Popular fiction by Faulkner

The 100 Years of Best American Short Stories includes one from William Faulkner that as far as I know isn't widely red - That Will Be Fine; the editors were restricted to stories that had appeared in BASS collections of the past so the Faulkner pickings may have been thin. That Will Be Fine isn't Faulkner at his best (nor at his weirdest and most demanding, it's a pretty straightforward piece, for him), but it typifies a few Faulkner traits, notably: really good, witty dialogue; sensitivity to children and their view of the world; immersion in the Deep South and its class and race dominated social culture. This story is entirely narrated by a 7-year-old boy, Georgie, and the trick is that we as readers always understand way more than he does (sometimes WF pushes that beyond credibility, but still). The boy "works for" his troubled Uncle Rodney, which is to say he takes on minor chores for which he hopes to be paid a dime (later a quarter, or as Uncle Rodney promises, 20 quarters) that he can use to buy an xmas present for his elderly grandfather - he worries that nobody will buy the grandfather a present because he's too old. Rodney, however, is a schemer and a womanizer, and he uses Georgie to help him escape from his creditors, from the law, and, finally, to help him abduct (or try to) another man's wife (along w/ her jewelry), and the incident comes to no good end (for Rodney).
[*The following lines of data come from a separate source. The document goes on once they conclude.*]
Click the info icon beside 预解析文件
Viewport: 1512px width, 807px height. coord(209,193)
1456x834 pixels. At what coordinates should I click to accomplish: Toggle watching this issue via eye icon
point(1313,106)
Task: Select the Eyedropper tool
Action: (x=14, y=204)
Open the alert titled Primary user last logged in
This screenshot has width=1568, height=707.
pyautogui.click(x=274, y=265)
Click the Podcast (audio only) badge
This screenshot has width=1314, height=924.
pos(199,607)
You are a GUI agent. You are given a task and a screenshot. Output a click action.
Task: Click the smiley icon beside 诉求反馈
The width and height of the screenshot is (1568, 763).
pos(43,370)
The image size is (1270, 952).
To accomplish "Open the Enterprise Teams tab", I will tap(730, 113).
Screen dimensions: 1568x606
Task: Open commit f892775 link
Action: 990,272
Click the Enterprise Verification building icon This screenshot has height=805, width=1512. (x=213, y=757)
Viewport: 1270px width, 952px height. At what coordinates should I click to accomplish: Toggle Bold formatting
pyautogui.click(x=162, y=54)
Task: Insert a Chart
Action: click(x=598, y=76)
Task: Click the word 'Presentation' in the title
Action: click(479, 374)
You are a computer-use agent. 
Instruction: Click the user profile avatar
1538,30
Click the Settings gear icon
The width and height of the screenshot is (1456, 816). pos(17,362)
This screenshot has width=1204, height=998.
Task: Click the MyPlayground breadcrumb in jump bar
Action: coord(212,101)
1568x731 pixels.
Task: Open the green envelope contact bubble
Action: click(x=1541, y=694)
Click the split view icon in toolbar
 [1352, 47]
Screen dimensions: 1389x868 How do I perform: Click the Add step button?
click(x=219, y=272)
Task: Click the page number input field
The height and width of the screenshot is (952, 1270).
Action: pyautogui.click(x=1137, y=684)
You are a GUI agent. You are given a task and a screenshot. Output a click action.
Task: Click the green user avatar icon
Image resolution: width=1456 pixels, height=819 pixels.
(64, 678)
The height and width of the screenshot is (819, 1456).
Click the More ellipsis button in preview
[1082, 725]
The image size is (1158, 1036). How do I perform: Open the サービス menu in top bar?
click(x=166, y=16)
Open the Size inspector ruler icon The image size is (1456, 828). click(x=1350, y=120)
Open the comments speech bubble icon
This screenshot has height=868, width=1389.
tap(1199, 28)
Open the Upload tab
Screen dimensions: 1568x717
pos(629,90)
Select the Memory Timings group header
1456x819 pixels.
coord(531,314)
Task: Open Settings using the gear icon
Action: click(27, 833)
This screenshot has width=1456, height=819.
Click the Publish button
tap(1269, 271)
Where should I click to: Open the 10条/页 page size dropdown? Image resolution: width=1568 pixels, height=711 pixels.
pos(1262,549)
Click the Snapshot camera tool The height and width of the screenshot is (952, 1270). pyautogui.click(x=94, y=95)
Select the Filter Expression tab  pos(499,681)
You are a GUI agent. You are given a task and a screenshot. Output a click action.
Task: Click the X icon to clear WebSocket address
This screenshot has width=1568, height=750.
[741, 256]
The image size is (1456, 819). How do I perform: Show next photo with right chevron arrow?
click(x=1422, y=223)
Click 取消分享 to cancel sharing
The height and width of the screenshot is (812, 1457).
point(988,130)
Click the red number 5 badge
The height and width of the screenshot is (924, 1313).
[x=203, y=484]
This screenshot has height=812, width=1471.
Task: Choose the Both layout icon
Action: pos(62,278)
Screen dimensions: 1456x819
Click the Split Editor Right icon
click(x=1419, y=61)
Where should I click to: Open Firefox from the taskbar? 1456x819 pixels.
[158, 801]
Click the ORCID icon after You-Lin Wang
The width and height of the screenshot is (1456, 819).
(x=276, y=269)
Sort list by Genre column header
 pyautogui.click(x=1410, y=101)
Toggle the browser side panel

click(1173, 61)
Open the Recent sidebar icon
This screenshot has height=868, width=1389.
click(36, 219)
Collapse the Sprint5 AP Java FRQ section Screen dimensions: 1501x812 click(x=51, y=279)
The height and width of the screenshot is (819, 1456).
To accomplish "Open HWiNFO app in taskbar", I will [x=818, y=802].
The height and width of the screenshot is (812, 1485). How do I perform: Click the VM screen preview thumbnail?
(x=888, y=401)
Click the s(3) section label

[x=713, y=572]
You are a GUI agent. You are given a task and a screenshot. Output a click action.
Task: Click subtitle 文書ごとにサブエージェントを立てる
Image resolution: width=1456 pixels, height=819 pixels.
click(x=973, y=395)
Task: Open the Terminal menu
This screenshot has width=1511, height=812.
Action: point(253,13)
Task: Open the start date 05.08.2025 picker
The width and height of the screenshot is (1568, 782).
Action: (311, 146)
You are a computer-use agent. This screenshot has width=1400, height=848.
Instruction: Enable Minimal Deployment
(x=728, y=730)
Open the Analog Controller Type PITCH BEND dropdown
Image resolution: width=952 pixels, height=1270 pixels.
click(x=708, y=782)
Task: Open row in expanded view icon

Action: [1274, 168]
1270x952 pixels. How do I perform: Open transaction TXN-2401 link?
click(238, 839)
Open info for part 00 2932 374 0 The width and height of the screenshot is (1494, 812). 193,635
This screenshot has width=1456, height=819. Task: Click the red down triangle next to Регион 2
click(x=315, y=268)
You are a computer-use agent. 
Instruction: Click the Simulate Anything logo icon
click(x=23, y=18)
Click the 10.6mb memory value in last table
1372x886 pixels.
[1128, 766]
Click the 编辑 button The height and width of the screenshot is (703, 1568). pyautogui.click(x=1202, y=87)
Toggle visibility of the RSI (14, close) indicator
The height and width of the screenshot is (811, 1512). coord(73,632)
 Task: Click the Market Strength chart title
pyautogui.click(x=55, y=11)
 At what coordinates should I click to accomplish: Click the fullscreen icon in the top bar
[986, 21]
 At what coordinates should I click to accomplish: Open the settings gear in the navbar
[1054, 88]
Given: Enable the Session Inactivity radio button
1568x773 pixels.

The boy ends up thinking he'll get a few coins for his work (he doesn't understand that Rodney never intended to pay him, nor - at the end - that a group of men in the small town have shot Rodney to death), hence the title. This story doesn't have the grandeur of, say, The Bear or Wild Horses, but it's a good example of Faulkner in his commercial phase, in the days when there was a huge market for popular short stories, and we can see that this one pushes  popular fiction toward high literary style: the bidge between this and As I Lay Dying is not that long a span.